Nouvelles sanctions américaines contre le Rwanda : un tournant diplomatique dans la crise congolaise ?
Les États-Unis ont annoncé, ce lundi 2 mars 2026, l'imposition des sanctions contre les Forces de défense rwandaises (RDF) ainsi que plusieurs hauts responsables rwandais. Ils sont accusés d'être impliqués dans l’instabilité persistante qui sévit dans l’est de la République démocratique du Congo (RDC).
Parmi les individus sanctionnés par le département du Trésor américain, via son Office of Foreign Assets Control (OFAC), figurent Vincent Nyakarundi, chef d’état-major de l’armée des Forces de défense rwandaises, Mubarakh Muganga, chef d’état-major général des RDF, Stanislas Gashugi, commandant des forces d’opérations spéciales des RDF, et Ruki Karusisi, général de division et commandant de la 5e Division d’infanterie des RDF.
Ces ressortissants rwandais, tous basés à Kigali, sont accusés de jouer un rôle clé dans ce soutien présumé.
Cette décision s’inscrit dans un contexte de recrudescence des combats dans les provinces du Nord-Kivu et du Sud-Kivu entre l'armée congolaise et le mouvement rebelle AFC-M23. Ce dernier est régulièrement accusé d'être soutenu par Kigali, et ce malgré les appels répétés de la communauté internationale appelant au retrait des troupes rwandaises et à la cessation de l’occupation de certaines zones.
Ces sanctions économiques visent à entraver le financement et le soutien logistique que Kigali apporte à la rébellion. Elles constituent également un signal politique fort, susceptible de peser sur les équilibres régionaux et les négociations diplomatiques en cours.

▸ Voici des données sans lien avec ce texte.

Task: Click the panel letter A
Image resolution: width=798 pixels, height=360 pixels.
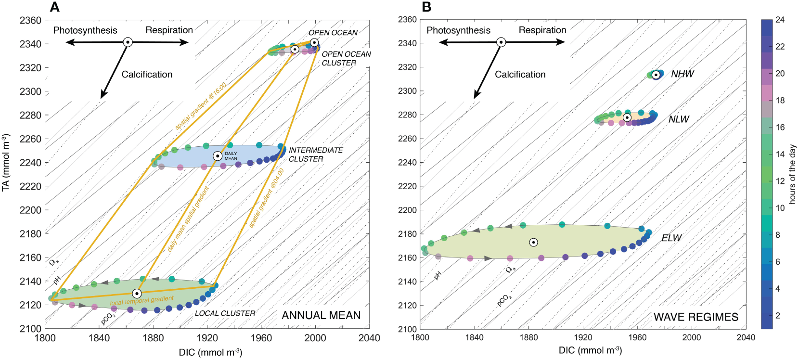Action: coord(55,7)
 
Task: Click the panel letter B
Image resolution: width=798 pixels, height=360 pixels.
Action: coord(426,7)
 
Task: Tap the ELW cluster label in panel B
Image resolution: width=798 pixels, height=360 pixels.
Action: coord(671,238)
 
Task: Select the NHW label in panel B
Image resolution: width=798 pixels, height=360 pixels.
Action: coord(682,74)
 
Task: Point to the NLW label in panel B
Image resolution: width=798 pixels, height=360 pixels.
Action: coord(679,119)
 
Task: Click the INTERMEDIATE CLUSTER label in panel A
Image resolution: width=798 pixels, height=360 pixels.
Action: coord(315,154)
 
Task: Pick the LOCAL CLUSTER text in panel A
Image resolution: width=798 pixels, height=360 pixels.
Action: coord(225,313)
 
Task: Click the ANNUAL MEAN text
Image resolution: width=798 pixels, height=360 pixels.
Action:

Il est à noter que le Rwanda avait admis, il y a quelques semaines, entretenir une collaboration avec la rébellion de l'AFC-M23, justifiée par les impératifs de coordination sécuritaire et de prévention d'une résurgence génocidaire. Cependant, Kigali rejette fermement toute allégation de soutien militaire direct à ce mouvement.